[Saved data entries]
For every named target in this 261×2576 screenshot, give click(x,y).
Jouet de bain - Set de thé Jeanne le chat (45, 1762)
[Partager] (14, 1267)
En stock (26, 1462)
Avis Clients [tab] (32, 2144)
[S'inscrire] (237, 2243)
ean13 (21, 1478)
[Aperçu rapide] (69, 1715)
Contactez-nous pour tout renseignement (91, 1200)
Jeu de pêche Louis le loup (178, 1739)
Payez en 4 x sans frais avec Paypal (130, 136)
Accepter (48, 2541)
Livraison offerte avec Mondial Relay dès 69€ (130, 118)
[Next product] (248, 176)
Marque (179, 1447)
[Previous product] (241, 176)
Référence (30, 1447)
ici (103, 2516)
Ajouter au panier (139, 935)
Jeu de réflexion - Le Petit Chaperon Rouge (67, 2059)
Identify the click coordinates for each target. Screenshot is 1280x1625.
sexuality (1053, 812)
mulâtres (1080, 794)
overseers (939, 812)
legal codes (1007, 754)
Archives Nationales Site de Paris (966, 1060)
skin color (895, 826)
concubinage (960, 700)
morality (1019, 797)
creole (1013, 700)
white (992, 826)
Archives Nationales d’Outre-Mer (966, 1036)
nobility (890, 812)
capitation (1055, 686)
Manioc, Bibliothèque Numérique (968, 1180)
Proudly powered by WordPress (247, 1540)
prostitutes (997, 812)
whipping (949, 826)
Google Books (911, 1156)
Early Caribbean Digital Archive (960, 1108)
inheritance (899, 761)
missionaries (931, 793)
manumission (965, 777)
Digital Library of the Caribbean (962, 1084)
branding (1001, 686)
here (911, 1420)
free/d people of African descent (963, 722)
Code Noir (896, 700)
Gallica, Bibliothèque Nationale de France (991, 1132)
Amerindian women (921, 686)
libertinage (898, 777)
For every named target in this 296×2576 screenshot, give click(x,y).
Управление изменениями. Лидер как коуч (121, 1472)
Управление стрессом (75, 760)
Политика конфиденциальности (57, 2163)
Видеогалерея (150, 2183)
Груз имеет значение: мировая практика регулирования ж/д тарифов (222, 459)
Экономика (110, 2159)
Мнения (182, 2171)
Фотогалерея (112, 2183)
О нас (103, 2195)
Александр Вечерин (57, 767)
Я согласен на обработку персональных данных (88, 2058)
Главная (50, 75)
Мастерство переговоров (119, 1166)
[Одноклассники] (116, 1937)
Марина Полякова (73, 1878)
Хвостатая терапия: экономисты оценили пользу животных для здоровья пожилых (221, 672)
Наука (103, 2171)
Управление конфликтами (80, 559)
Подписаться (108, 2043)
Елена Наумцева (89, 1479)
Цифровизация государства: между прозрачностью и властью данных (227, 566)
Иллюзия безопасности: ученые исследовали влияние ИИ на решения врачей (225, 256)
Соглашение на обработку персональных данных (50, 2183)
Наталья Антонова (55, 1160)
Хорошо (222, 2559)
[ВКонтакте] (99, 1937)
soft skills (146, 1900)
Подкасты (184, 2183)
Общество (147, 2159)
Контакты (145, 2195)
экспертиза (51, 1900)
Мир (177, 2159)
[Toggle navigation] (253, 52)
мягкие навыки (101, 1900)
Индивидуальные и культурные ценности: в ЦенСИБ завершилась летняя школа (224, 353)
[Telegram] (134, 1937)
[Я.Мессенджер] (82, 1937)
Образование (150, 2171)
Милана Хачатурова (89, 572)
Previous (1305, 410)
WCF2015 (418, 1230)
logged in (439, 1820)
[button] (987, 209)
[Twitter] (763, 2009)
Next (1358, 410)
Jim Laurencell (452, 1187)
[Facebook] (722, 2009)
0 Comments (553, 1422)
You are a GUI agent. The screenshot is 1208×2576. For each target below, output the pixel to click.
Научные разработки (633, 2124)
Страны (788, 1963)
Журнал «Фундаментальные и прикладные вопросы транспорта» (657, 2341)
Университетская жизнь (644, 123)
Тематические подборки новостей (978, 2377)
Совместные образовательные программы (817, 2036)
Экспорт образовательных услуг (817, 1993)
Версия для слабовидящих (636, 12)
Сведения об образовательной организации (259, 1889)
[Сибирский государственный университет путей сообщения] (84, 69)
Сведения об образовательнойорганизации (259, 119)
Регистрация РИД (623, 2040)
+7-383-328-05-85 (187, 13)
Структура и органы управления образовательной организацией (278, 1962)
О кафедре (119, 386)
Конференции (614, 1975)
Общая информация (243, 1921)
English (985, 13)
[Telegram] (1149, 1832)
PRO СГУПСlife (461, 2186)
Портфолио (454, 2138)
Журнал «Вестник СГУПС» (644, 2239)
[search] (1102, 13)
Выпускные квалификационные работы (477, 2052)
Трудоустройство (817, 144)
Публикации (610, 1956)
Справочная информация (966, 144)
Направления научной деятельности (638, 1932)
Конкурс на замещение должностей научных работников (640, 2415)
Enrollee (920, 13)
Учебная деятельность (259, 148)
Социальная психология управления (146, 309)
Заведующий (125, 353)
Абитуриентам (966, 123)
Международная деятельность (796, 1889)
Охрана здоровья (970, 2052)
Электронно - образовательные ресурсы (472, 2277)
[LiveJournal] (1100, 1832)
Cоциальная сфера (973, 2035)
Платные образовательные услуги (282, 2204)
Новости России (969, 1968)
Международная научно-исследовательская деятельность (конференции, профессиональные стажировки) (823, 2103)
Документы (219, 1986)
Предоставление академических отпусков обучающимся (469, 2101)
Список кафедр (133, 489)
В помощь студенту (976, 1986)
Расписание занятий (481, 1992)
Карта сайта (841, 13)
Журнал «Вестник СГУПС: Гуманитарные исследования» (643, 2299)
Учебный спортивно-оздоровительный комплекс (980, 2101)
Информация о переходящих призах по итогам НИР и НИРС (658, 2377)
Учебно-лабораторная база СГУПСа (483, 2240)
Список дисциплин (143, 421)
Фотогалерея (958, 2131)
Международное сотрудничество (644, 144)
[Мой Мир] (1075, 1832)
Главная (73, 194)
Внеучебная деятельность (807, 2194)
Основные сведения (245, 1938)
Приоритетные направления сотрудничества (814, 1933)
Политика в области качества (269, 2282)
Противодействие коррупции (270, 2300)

» WHAT IS NEEDED: Retype only the lines above between the line with "Выпускные квалификационные работы (477, 2052)" and the line with "Внеучебная деятельность (807, 2194)", counting those two lines as well, and keep every character as it is.

» OUTPUT OF THE EXERCISE:
Выпускные квалификационные работы (477, 2052)
Трудоустройство (817, 144)
Публикации (610, 1956)
Справочная информация (966, 144)
Направления научной деятельности (638, 1932)
Конкурс на замещение должностей научных работников (640, 2415)
Enrollee (920, 13)
Учебная деятельность (259, 148)
Социальная психология управления (146, 309)
Заведующий (125, 353)
Абитуриентам (966, 123)
Международная деятельность (796, 1889)
Охрана здоровья (970, 2052)
Электронно - образовательные ресурсы (472, 2277)
[LiveJournal] (1100, 1832)
Cоциальная сфера (973, 2035)
Платные образовательные услуги (282, 2204)
Новости России (969, 1968)
Международная научно-исследовательская деятельность (конференции, профессиональные стажировки) (823, 2103)
Документы (219, 1986)
Предоставление академических отпусков обучающимся (469, 2101)
Список кафедр (133, 489)
В помощь студенту (976, 1986)
Расписание занятий (481, 1992)
Карта сайта (841, 13)
Журнал «Вестник СГУПС: Гуманитарные исследования» (643, 2299)
Учебный спортивно-оздоровительный комплекс (980, 2101)
Информация о переходящих призах по итогам НИР и НИРС (658, 2377)
Учебно-лабораторная база СГУПСа (483, 2240)
Список дисциплин (143, 421)
Фотогалерея (958, 2131)
Международное сотрудничество (644, 144)
[Мой Мир] (1075, 1832)
Главная (73, 194)
Внеучебная деятельность (807, 2194)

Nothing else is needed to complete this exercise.